#美国初请失业金人数升至20.6万
206 mil, parece apenas um número muito comum, mas eu, pelo contrário, acho que esse dado é mais interessante do que parece.
Na semana passada, os pedidos iniciais de seguro-desemprego nos EUA subiram para 206 mil, acima da expectativa de mercado de 205 mil, e os pedidos contínuos também subiram para 1,779 milhão. À primeira vista, o mercado de trabalho mostra um certo arrefecimento, mas está longe de ser o cenário de "a economia americana vai entrar em colapso".
O que realmente vale notar é: o mercado de trabalho dos EUA agora parece mais uma situação de "contratações mais lentas" do que de "demissões em massa".
A diferença entre esses dois conceitos é enorme.
As empresas talvez não estejam muito dispostas a contratar freneticamente neste momento, mas também não estão expulsando os funcionários em grande escala. Em outras palavras, o motor da economia americana ainda está funcionando, só que o acelerador não está mais tão fundo quanto antes.
É também por isso que o mercado fica cada vez mais dividido sobre a avaliação do Fed.
Se o emprego estiver forte demais, há o temor de que a inflação não recue; se o emprego enfraquecer claramente, há o temor de que a economia comece a desacelerar demais.
E os dados de folha de pagamento não agrícola de agosto divulgados hoje adicionaram uma nova variável a essa história — os EUA criaram 162 mil empregos não agrícolas em agosto, bem acima da expectativa anterior do mercado, de cerca de 56 mil.

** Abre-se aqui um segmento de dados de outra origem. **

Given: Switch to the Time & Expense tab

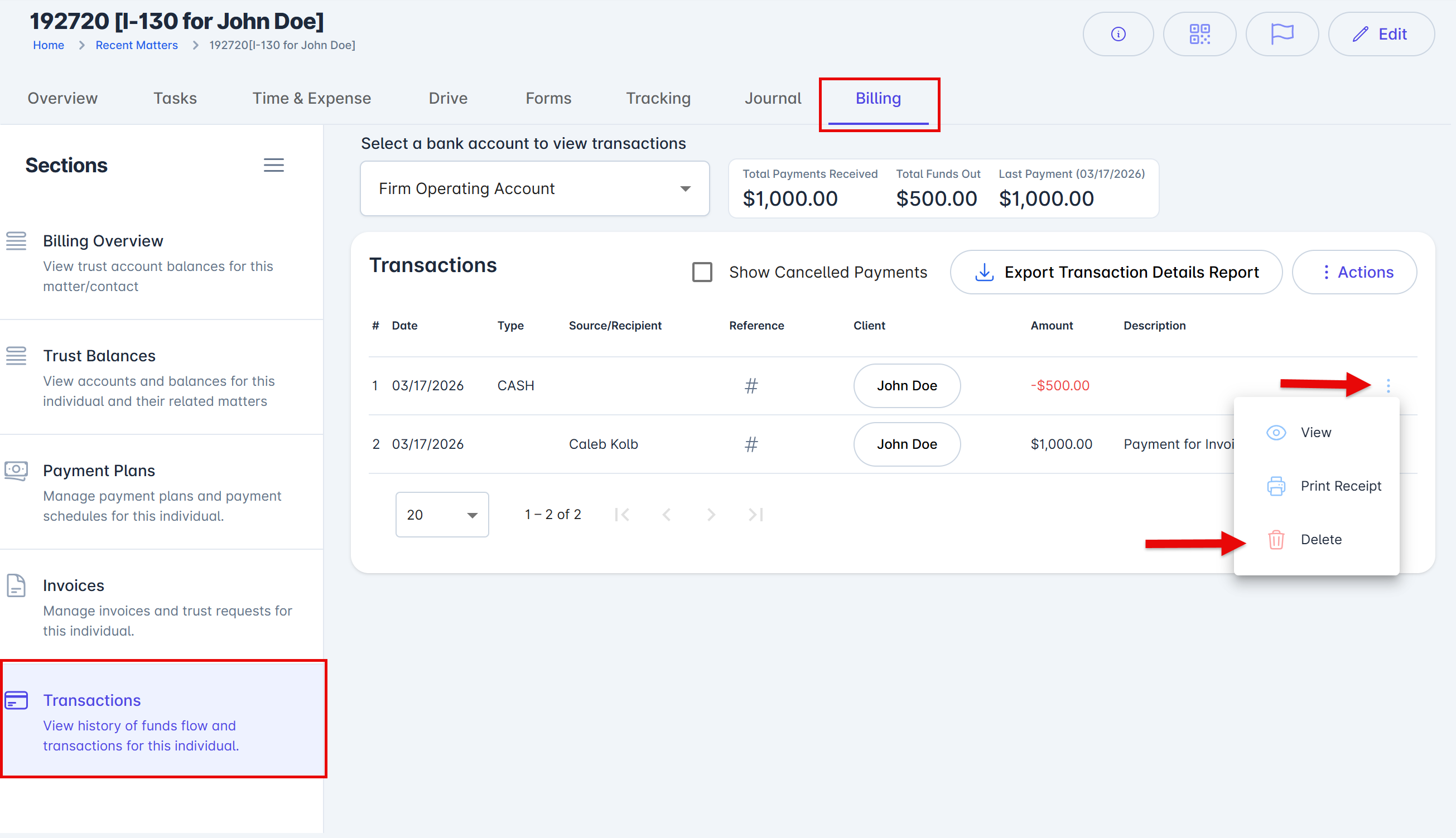Looking at the screenshot, I should tap(311, 99).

Por isso, eu acho que o que realmente vale acompanhar agora já não é se os pedidos iniciais foram 206 mil ou 205 mil, mas sim se o mercado de trabalho americano está de fato fazendo um pouso suave ou voltando a aquecer.
Para o mercado, o que mais assusta nunca é a má notícia, mas sim quando a direção de repente se torna incerta.